Значит, не просто так бежал тогда Куприянов, коли теперь воевал в разведке, да еще был офицером – младшим лейтенантом? И награды имел – какие-то даже ордена, медали. Что за судьба такая?
Но Павел не мог дойти до сути этого и потому решил держать постоянно рот на крепком замке. Куприянов тоже долго присматривался к нему как будто с прищуром. Сначала расспросил о родне, а, узнав, что Павел не видел ее с самого призыва в пограничные войска, неприятно удивился.
– А я-то переписываюсь…, слал даже время от времени посылочки…до войны, – сказал он как будто с укором.
– Я тоже…, – ответил нехотя Павел, – Деньги слал, посылки с продуктами, писал…, однако не вышло ничего. Служба была такая, что посторонние связи не очень приветствовались.
– Кто ж запрещал?
– Да вроде и не запрещали. Я сам так решил. Сестры там…, мать… Им власть помогала. Не голодали. Три сестры остались. Остальных бог прибрал. Болели очень…
Куприянов осуждающе покачал головой и тяжело вздохнул.
– Слыхал, Павел, ты у самого Буденного служил?
– Было, – ответил Павел сумрачно, нехотя.
– Что ж ушел?
– Не уходил. Война…
– Так она уж давно, война-то.

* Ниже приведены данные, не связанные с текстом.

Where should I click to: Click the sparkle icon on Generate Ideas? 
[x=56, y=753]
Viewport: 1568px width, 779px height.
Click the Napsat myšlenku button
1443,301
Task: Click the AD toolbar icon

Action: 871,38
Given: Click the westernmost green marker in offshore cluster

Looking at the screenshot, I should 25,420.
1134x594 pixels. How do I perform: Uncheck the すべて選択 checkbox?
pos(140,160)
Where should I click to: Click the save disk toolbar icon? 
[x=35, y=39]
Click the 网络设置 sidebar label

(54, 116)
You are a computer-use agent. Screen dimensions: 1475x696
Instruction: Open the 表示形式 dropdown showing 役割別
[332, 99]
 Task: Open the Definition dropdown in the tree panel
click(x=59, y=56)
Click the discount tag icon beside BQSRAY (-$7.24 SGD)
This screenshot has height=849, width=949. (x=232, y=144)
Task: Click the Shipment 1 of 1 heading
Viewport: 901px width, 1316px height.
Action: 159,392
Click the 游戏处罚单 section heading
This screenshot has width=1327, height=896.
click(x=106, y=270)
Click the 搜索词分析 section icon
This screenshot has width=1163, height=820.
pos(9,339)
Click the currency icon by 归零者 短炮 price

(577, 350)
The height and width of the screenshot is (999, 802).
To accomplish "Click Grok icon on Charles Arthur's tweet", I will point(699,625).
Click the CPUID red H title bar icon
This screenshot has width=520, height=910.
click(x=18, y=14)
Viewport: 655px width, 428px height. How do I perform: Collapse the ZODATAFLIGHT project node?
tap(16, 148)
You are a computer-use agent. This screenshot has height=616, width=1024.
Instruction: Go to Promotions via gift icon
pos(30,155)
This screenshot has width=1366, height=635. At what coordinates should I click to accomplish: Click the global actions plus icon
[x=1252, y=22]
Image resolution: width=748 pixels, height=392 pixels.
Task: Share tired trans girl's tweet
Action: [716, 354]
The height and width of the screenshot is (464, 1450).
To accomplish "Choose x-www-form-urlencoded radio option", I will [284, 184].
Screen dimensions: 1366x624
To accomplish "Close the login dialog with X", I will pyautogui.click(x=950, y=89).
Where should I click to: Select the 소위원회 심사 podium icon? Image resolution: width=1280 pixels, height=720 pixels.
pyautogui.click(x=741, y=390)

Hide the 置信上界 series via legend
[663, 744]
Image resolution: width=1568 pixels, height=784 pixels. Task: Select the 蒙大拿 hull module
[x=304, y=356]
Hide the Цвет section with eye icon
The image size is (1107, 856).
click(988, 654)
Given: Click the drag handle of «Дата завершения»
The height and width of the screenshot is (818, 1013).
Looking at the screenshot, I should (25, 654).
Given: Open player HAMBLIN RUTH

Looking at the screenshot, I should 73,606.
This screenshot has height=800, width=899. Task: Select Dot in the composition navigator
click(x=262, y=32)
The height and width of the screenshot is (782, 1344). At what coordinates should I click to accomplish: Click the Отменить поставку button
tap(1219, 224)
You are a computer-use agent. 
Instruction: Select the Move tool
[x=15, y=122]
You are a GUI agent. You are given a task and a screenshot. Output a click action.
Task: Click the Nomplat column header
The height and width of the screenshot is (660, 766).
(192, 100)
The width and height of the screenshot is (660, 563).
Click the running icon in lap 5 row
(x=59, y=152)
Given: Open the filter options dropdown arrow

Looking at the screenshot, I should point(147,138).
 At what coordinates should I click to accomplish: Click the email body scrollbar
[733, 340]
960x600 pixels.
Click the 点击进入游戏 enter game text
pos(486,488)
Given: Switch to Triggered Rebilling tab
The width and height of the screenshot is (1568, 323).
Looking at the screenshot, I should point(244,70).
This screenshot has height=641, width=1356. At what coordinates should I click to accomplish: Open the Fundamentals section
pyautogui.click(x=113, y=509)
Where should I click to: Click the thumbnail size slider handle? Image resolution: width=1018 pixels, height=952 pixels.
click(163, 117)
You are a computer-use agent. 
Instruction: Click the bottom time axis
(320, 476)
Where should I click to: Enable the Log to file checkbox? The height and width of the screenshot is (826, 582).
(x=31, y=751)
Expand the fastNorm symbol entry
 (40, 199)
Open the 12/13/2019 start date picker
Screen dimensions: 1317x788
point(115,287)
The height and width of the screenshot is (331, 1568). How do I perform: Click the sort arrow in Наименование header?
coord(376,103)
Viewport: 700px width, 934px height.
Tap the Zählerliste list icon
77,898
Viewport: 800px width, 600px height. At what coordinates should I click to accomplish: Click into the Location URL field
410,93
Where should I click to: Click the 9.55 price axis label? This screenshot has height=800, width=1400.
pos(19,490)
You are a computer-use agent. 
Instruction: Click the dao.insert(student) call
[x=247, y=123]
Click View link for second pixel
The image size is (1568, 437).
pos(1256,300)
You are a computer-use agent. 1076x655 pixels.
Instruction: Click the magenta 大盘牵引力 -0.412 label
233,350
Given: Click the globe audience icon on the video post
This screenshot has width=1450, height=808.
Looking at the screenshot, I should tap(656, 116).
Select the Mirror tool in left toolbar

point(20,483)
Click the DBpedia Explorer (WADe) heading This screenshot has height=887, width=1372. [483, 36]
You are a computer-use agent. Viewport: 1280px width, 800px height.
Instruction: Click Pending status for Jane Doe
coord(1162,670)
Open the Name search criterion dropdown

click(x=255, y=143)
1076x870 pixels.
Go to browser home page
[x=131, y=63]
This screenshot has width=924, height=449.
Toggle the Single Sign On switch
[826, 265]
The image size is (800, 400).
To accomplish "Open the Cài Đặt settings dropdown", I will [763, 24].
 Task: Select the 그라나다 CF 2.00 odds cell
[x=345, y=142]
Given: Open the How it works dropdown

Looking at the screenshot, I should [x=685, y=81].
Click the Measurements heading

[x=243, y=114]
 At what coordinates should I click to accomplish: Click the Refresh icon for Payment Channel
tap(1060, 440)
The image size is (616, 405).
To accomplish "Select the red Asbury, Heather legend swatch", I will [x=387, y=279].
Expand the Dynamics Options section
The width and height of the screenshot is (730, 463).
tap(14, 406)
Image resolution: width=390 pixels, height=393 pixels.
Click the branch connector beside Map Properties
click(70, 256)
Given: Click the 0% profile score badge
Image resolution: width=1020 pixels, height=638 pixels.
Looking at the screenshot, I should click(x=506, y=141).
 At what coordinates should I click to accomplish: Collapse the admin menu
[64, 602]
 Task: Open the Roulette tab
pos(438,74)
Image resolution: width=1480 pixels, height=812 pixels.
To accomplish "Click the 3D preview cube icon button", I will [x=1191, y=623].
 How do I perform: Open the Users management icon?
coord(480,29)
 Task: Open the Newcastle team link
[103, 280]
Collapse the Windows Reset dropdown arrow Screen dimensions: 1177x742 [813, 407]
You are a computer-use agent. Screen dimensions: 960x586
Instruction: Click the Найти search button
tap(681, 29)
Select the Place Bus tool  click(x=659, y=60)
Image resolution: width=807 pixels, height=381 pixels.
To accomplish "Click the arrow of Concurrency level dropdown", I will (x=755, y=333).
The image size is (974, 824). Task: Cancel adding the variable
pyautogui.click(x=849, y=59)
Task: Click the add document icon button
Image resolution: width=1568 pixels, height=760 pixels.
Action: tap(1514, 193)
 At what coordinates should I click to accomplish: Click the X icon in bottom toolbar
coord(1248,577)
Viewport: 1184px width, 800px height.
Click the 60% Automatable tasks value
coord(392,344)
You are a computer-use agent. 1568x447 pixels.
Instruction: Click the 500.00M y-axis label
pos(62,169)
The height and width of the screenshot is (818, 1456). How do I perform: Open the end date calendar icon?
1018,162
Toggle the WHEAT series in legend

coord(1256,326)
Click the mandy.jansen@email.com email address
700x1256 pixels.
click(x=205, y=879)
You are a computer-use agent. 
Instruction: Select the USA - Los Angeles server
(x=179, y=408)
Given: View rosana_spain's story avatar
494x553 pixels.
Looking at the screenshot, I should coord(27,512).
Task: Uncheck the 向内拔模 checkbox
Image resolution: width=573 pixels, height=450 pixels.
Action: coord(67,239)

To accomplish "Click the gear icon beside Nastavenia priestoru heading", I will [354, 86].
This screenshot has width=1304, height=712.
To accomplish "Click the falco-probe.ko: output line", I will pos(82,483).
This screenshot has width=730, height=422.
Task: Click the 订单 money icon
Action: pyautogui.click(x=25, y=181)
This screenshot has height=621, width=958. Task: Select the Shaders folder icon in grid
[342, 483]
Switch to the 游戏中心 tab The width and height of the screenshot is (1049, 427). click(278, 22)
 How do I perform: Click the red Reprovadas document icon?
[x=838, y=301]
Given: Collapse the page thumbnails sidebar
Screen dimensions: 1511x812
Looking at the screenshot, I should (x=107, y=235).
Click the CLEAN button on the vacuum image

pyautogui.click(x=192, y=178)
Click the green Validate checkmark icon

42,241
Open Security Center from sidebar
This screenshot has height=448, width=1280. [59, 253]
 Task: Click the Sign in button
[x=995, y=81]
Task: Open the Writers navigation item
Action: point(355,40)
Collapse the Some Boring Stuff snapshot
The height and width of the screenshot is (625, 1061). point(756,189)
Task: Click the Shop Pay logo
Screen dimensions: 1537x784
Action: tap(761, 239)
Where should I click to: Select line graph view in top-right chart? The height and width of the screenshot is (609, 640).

Аж с лета сорок первого.
– Люди везде нужны, Куприян. Мы – маленькие. Прикажут в окопы – без лишних разговоров туда. Прикажут – в тыл. Опять пойдем. А ты разве не так?
– Так-то оно так…
Больше они к этому разговору никогда не возвращались. Похоже, Куприянов заподозрил, что бывший сотрудник НКВД был приставлен к нему не случайно. И Павел также думал о Куприянове – хоть тот, вроде бы, чекистом не был, но все же в армейской разведке с сорок второго года служил. А тут ведь очень многое тоже остается без ответов.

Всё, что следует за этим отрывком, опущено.